* [Extracted text]:
= Beginning of Section =

All of Toronto's prospects who were playing in Europe have completed their seasons. I've already written larger profiles on some of Toronto's best prospects to summarize their seasons, and a summary of all the other prospects in North America. I will list them for anyone who still wanted to read them:
Position: Center/left wing
Weight: 172 lbs
Birthdate: January 10th, 2002 (21 yrs)
Drafted: Round 2, 59th overall, 2020
League: Liiga - HIFK
Contract Status: Signed, ELC expires summer 2025
Hirvonen is a bit of a weird prospect to watch. On the one hand, he was one of the first picks of the Dubas GM era where we heard a lot about how smart he was. He played his draft year entirely as a pro in the Liiga, with a respectable 16 points in 52 games. Since then, he's seen small increases in his point production: 21 points, then 26 points, and then 28 points this year. This mostly corresponds with his increased role and ice time.
He's also played every year for Team Finland in some capacity, and he's always been one of their top players. In his draft year he had 20 points in 15 games across various tournaments. In his first World Juniors the next year he had 6 points in 7 games, and then captained Finland at the next World Juniors and had 22 points in 18 combined games in various tournaments last year.
I was really curious to see how Hirvonen would fare when he made the jump to Toronto at the end of his Liiga season this year. But he never actually played in any games for the Marlies, as he was nursing an injury he got in the playoffs in Finland.

= End of Section =

* [Check your understanding]:
A. According to the prospect write-up, how many points did Hirvonen score in his draft year in the Liiga?
B. Reproduce the prospect write-up from "He's also played" up to and including "tournaments last year.", renaming "World Juniors" as "World Junior Championship".
C. Write what comes next in the prospect write-up, picking up after its final sentence.
The rows that come after the prospect write-up are separate material, unrelated to it.

* [Given information]:
= Beginning of Section =

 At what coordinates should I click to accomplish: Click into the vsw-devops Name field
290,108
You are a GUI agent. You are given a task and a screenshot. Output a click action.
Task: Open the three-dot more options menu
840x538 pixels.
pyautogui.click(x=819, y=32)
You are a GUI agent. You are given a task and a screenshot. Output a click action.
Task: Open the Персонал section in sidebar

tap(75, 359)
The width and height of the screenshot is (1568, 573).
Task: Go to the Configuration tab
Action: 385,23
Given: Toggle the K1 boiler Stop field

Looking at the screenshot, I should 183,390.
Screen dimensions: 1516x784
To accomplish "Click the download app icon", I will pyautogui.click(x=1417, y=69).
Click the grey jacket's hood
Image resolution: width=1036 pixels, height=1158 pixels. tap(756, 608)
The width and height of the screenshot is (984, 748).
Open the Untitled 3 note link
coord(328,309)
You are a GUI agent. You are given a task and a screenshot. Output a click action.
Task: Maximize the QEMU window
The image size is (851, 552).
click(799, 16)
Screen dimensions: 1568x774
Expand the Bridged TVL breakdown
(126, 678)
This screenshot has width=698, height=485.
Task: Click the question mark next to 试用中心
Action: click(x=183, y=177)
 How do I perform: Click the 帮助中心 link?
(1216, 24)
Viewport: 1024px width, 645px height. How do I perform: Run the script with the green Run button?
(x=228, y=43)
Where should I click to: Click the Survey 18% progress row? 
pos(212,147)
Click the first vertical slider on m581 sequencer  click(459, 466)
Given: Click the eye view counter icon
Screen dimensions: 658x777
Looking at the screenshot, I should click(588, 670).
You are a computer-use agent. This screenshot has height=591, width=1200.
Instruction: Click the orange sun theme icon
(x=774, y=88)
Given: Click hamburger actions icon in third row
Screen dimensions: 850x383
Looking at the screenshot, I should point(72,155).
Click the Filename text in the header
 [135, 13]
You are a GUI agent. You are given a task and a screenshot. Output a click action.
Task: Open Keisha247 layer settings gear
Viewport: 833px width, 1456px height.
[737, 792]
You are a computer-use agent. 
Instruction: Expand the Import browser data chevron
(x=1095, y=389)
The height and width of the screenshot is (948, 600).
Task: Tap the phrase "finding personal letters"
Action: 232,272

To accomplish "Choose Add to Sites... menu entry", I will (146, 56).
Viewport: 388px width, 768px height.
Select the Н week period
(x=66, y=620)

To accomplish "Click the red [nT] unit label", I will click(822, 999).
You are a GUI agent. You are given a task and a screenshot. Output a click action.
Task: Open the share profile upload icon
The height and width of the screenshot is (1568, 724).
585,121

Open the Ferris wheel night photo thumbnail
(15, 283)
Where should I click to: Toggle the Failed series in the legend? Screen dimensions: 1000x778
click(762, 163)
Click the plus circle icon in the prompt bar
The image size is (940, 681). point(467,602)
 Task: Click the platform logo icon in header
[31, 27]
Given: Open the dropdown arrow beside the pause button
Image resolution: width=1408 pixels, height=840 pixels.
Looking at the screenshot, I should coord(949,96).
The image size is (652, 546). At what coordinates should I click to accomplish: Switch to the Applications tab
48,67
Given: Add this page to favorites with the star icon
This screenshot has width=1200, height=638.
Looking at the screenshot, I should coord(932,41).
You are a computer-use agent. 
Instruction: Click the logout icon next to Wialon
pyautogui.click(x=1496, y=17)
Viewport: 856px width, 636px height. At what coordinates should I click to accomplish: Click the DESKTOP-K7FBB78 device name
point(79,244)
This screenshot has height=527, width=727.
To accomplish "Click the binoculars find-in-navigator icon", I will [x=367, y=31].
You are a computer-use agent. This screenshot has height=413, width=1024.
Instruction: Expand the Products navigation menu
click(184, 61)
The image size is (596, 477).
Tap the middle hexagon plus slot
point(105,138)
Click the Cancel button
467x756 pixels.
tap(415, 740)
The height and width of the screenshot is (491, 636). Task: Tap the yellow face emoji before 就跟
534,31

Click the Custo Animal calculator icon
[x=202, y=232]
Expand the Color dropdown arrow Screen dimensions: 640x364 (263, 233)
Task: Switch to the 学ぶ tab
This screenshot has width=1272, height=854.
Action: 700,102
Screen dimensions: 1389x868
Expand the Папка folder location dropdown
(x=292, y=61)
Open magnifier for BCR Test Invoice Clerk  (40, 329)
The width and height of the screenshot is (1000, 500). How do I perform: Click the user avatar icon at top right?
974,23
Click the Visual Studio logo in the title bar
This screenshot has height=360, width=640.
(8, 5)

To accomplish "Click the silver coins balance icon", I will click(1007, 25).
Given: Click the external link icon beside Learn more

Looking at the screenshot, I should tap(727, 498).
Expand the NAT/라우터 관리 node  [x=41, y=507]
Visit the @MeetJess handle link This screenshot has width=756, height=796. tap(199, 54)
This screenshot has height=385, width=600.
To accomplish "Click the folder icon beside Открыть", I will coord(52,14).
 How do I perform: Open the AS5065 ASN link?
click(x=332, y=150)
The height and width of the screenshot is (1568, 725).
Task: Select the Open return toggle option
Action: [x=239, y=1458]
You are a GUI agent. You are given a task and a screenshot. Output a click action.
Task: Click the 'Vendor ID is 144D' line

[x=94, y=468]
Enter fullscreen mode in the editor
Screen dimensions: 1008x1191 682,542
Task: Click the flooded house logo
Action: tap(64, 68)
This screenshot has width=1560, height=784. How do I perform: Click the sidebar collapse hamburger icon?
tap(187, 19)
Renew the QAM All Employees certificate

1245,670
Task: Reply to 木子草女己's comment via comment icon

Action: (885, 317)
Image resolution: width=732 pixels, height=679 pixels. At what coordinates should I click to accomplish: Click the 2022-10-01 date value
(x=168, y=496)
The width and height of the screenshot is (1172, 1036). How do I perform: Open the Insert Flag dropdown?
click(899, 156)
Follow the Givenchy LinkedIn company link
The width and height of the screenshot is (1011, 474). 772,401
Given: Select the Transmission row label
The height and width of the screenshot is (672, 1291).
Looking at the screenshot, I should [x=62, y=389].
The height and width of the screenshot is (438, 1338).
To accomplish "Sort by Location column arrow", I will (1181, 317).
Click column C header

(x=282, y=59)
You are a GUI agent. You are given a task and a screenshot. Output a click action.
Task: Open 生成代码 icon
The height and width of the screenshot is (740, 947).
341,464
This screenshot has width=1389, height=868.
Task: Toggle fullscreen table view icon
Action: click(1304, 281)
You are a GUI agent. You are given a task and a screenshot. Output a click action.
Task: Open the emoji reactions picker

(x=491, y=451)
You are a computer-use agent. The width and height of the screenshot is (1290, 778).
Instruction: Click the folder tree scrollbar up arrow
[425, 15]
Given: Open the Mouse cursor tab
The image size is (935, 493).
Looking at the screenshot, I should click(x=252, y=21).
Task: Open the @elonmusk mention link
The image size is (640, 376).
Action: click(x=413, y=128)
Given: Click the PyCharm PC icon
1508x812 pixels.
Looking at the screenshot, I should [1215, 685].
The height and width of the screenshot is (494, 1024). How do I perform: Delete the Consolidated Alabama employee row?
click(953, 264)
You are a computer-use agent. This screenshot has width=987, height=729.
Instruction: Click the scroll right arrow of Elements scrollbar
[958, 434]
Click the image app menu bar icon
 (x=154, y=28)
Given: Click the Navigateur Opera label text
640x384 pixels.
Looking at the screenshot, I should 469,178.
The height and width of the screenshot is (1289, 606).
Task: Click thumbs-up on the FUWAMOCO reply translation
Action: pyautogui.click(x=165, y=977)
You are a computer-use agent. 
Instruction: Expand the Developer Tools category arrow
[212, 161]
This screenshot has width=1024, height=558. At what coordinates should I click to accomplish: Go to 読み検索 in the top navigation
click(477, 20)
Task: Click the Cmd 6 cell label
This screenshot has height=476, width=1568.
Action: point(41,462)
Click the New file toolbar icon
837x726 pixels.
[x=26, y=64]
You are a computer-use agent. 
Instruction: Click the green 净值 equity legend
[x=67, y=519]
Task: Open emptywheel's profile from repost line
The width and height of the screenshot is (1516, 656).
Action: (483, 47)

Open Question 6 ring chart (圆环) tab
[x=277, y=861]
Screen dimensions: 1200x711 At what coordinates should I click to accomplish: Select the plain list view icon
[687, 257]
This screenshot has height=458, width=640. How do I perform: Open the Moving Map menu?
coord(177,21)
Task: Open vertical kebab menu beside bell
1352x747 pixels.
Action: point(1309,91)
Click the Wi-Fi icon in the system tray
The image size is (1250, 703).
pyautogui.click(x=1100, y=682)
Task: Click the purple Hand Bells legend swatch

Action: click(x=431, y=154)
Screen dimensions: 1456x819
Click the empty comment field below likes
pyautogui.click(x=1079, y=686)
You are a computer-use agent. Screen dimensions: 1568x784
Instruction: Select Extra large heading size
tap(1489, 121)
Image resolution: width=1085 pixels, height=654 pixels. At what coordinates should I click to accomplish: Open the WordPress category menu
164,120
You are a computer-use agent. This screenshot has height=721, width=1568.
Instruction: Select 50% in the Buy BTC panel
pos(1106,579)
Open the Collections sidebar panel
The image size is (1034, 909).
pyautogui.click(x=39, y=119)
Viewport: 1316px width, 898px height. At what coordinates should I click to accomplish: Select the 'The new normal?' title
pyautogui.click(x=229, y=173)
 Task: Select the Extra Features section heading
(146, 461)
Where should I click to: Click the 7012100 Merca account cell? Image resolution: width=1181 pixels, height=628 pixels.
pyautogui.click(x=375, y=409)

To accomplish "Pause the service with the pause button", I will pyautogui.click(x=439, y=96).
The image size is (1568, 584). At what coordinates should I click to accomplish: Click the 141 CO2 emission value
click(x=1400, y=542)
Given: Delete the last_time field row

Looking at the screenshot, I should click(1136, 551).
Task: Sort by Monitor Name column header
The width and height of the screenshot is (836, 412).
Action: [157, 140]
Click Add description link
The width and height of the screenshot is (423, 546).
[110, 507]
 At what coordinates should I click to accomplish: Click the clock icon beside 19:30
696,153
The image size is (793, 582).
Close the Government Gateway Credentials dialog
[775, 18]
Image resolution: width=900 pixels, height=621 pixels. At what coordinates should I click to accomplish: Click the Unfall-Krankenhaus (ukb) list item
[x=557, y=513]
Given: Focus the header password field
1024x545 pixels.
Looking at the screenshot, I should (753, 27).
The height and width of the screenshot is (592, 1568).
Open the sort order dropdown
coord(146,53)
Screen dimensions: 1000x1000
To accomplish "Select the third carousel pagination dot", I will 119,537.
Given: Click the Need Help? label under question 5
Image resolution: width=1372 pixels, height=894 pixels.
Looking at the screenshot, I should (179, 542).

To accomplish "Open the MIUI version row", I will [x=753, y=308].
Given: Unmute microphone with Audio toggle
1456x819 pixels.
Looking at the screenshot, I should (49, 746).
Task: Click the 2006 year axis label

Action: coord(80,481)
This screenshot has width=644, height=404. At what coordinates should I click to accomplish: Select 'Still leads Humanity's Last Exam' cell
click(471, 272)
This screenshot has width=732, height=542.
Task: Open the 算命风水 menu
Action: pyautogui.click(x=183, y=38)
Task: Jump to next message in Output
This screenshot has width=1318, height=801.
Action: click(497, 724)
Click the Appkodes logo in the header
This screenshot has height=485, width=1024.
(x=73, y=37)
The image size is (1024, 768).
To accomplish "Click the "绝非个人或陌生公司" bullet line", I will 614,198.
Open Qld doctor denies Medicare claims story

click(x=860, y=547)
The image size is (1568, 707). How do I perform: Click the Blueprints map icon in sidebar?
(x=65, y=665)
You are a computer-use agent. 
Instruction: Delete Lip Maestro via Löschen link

= End of Section =

* [Task-by-task results]:
A. He scored 16 points in 52 games.

B.
He's also played every year for Team Finland in some capacity, and he's always been one of their top players. In his draft year he had 20 points in 15 games across various tournaments. In his first World Junior Championship the next year he had 6 points in 7 games, and then captained Finland at the next World Junior Championship and had 22 points in 18 combined games in various tournaments last year.

C.
My issue with Hirvonen's game is a common one I've mentioned for some of Toronto's other smaller prospects. He has a really good shot, he is smart and has good positioning, and he constantly tries to take high danger shots or pass it into high danger areas. His problem is that he's not that great of a skater, and while he does have the inclination to try to go to the dirty areas of the ice, it is a problem for virtually every smaller prospect who doesn't also have really good skating.
There's no guarantee that Hirvonen can't make it in the NHL, but I haven't seen enough to convince me. His shot is at an NHL level, but even in the Liiga the rest of his game was just okay. Next year will be a very interesting season for him and will give a good indication if he really does have some NHL upside. For now he's in the wait and see group.
Position: Right shot defense
Weight: 170 lbs
Birthdate: March 25th, 2002 (21 yrs)
Drafted: Round 3, 64th overall, 2020
League: Liiga - Kärpät
Contract Status: Signed, ELC expires summer 2025
Niemelä, on the other hand, has shown bigger leaps in his development since he was drafted. He was taken as more of a defense-first prospect thanks to his elite skating after playing in the Liiga as a 17 year old for his draft year. That's no small feat. His problem at the time was that he was small-ish in terms of his size and lack of muscle, and that he didn't really show much of an offensive game. He showed some good passing, but he generally kept it really simple.
But time showed that he probably was playing very safe due to his age and the level he was playing. In his D+1 season, Niemelä barely played because of the pandemic shortening the season, the World Juniors and all the time he had to isolate before and after because of the pandemic, and an injury he suffered right after returning to the Liiga after the World Juniors. But at the World Juniors, Niemelä won the Best Defenseman award after putting up 8 points in 7 games. The next season was his big breakout, where he had 32 points in 48 games and set a Liiga record for points by a 20 year old defenseman.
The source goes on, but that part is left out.